Thursday, July 4, 2013

Update - 4 July 2013

Elfreth's Alley, 2012

Happy Independence Day! Elfreth’s Alley’s history actually extends back to a time before the birth of the nation. The small street was formed early in the 1700s, and it was a witness to the American Revolution over 70 years later. Today the Alley is a poignant symbol of American history.


We are a few weeks into our summer excavation and things have been slow but steady! The Philly weather has been very rainy so we had to cancel a few dig days, which has set us back a bit, but we have still been making progress. Thanks to all the awesome volunteers how helped out in Temple University’s Anthropology Laboratory when the rain thwarted our digging plans. With the help of volunteers we relabled several bags of artifacts from the 2012 excavation season with the site number and appropriate catalog numbers.

Volunteers working in the Anthropology Lab

Despite the soggy conditions, we did manage to get in a few days of digging. At the end of June we focused on continuing excavation of Unit 13.
Volunteers working in Unit 13
 This past week we switched gears a little bit and started excavating shovel test pits in the back portion of the lot behind 124 and 126 Elfreth’s Alley.

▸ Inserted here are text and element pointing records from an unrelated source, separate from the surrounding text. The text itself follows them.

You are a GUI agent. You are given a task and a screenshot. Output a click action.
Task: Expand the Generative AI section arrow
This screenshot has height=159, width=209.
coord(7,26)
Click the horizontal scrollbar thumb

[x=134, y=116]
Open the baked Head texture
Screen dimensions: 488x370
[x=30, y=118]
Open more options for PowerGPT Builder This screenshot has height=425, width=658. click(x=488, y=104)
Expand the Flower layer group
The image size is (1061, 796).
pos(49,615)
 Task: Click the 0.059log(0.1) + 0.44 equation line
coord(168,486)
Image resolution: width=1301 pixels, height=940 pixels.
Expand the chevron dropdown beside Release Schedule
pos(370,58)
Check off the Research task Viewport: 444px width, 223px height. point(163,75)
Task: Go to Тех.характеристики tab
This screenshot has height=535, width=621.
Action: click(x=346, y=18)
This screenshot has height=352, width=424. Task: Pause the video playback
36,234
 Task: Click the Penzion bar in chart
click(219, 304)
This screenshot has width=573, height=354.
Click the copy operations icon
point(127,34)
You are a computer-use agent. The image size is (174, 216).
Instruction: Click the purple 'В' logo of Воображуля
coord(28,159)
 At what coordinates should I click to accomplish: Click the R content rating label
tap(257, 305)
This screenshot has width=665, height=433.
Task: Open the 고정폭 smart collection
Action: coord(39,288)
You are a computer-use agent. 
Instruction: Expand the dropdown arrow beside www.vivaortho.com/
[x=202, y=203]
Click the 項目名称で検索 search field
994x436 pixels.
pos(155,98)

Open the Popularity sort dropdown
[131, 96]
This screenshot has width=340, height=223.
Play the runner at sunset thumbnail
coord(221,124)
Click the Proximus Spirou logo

Back portion of the property

Today the Elfreth’s Alley Association owns the property that extends to the south of the small garden wall; however, based on historic maps, the current property did not always extend that far back. Instead that back area comprised a separate lot and had an independent land deed. (This portion of the property was not associated with the current property on maps until after 1922.) The back area is not directly accessible from the street and does not appear to have been accessible in historic times either. It is still unclear how this land was utilized in the past and historical research on this area is ongoing. A late nineteenth century maps show a wooden structure on the property, but no indication is made of the function of the structure.
Volunteer working on STP

This past Monday and Tuesday we extended our excavation grid into this back area and started excavation of shovel test pits (STPs). The first STP (30S, 5E) we explored had very clear delineations between the soil levels. The ground surface was covered with reddish and gray gravel fill overlaying black plastic sheeting. This gravel appears to have been laid down in the 1980s for landscaping purposes. The gravel is followed by three other stats that are very sandy and loose with a lot of cultural material in them. Historic artifacts recovered include bottle glass, shell, redware, window glass, brick fragments, and nails. Digging was obstructed at a depth of approximately 1.4 feet below the ground surface due to the number of brick inclusions and a metal object in the north portion of the STP. Much of the material recovered was architectural in nature including a large quantity of brick indicating that perhaps there was also a brick structure on this property at one point.